Exercise goal :: Starting at the line containing "Click the sort arrow beside メディア名" and ending at the line containing "click(612, 95)", give those lines again with "sidebar" swapped for "side panel" and nothing else changed.
* begin Items *
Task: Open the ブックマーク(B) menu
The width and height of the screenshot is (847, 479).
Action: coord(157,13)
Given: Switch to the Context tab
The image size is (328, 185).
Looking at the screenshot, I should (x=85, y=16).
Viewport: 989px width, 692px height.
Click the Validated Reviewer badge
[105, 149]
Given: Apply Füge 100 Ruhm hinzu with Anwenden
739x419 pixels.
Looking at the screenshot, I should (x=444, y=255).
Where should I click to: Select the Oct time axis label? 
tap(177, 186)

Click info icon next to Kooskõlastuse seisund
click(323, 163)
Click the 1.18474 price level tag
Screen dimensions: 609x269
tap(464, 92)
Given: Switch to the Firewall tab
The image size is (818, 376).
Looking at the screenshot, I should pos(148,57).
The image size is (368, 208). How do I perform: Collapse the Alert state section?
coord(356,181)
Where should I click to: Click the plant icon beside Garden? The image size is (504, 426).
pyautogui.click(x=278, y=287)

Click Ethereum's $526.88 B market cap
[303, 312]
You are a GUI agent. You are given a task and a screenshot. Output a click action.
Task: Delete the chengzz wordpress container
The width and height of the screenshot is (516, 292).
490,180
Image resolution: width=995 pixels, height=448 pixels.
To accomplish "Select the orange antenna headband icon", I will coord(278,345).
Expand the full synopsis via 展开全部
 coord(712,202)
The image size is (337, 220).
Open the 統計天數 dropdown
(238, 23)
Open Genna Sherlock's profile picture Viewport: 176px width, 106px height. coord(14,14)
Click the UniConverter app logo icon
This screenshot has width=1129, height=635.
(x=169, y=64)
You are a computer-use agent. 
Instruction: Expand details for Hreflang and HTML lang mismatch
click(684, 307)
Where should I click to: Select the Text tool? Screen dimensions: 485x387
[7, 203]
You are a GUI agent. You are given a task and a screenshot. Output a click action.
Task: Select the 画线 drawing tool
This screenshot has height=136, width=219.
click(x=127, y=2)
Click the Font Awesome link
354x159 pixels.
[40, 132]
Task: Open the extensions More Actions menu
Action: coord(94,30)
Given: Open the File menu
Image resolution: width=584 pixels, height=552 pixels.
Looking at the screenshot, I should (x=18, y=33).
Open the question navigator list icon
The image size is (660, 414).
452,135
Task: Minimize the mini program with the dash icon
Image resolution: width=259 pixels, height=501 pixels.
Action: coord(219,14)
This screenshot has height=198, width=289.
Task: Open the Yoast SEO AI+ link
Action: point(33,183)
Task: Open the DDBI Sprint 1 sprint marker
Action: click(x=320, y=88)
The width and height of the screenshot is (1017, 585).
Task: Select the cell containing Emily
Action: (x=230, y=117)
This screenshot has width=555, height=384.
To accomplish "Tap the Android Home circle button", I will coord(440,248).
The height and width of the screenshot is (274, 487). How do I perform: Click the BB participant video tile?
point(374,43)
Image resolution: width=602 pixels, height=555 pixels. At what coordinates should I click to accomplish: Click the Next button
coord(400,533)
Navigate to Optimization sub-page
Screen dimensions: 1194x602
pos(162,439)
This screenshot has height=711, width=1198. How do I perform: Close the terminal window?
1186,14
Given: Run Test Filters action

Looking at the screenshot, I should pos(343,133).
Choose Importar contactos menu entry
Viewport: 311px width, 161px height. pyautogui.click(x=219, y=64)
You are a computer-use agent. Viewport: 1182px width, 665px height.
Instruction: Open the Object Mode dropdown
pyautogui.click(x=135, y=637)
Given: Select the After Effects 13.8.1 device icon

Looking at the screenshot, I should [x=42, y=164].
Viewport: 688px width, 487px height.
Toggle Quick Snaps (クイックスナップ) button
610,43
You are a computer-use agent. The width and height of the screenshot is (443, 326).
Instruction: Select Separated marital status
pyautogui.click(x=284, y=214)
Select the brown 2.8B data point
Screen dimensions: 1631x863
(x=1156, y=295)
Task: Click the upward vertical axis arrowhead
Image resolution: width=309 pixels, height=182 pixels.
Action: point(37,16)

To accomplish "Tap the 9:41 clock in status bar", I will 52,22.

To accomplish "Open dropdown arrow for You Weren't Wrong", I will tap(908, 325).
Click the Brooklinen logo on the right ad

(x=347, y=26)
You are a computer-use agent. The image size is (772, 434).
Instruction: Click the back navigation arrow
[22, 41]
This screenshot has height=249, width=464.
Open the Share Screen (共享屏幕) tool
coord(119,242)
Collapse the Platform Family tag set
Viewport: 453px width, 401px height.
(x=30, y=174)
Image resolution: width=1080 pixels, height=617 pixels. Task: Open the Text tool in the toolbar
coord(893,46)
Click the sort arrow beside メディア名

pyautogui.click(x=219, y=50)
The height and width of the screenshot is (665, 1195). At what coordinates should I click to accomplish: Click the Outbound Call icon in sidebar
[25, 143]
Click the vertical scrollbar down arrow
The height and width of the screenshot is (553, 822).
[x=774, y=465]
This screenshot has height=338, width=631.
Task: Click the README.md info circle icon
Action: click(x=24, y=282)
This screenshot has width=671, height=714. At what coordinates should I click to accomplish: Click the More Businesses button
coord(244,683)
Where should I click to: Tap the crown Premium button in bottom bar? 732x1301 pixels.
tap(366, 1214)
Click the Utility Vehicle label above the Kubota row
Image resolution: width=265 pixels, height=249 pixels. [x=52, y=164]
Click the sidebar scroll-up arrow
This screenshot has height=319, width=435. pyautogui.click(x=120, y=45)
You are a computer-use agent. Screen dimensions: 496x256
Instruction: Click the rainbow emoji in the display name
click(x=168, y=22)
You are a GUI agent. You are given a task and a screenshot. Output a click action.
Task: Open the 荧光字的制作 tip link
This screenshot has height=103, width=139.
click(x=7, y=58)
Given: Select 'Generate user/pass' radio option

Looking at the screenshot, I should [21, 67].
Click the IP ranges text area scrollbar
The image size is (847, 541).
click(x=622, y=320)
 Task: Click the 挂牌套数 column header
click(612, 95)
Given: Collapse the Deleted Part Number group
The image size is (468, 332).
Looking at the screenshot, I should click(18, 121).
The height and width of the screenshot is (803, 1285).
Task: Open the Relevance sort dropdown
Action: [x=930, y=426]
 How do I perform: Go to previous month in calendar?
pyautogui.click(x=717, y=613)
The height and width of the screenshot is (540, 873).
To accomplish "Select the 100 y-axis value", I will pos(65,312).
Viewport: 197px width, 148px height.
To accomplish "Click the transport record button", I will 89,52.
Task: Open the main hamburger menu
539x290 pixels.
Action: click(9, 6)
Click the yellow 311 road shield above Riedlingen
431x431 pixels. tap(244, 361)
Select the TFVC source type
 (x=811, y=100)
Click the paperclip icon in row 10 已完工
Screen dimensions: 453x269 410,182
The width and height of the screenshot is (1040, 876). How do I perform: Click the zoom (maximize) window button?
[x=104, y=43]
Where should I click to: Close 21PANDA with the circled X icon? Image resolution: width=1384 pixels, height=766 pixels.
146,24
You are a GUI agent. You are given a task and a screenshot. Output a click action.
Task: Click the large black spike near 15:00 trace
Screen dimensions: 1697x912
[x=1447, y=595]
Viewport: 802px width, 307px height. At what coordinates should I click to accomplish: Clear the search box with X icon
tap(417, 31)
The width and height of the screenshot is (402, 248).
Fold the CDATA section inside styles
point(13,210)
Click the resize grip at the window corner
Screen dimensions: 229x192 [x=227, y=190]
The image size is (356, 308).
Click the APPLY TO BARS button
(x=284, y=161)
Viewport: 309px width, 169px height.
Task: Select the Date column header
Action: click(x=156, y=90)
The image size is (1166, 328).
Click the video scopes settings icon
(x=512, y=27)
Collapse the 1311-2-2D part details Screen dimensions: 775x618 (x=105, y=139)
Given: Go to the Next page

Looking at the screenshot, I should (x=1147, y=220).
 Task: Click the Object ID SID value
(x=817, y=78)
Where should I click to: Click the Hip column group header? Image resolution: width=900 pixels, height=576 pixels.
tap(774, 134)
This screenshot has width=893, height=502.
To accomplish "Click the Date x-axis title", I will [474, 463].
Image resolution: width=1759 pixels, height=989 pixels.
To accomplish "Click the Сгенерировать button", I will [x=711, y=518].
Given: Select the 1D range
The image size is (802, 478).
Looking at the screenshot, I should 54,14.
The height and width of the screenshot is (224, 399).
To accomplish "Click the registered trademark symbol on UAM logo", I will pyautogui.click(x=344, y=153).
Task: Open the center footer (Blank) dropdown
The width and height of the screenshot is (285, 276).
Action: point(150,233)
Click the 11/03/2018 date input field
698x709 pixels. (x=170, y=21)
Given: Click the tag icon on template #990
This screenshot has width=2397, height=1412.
* end Items *
Result of the task ::
Click the sort arrow beside メディア名

pyautogui.click(x=219, y=50)
The height and width of the screenshot is (665, 1195). At what coordinates should I click to accomplish: Click the Outbound Call icon in side panel
[25, 143]
Click the vertical scrollbar down arrow
The height and width of the screenshot is (553, 822).
[x=774, y=465]
This screenshot has height=338, width=631.
Task: Click the README.md info circle icon
Action: click(x=24, y=282)
This screenshot has width=671, height=714. At what coordinates should I click to accomplish: Click the More Businesses button
coord(244,683)
Where should I click to: Tap the crown Premium button in bottom bar? 732x1301 pixels.
tap(366, 1214)
Click the Utility Vehicle label above the Kubota row
Image resolution: width=265 pixels, height=249 pixels. [x=52, y=164]
Click the side panel scroll-up arrow
This screenshot has height=319, width=435. pyautogui.click(x=120, y=45)
You are a computer-use agent. Screen dimensions: 496x256
Instruction: Click the rainbow emoji in the display name
click(x=168, y=22)
You are a GUI agent. You are given a task and a screenshot. Output a click action.
Task: Open the 荧光字的制作 tip link
This screenshot has height=103, width=139.
click(x=7, y=58)
Given: Select 'Generate user/pass' radio option

Looking at the screenshot, I should [21, 67].
Click the IP ranges text area scrollbar
The image size is (847, 541).
click(x=622, y=320)
 Task: Click the 挂牌套数 column header
click(612, 95)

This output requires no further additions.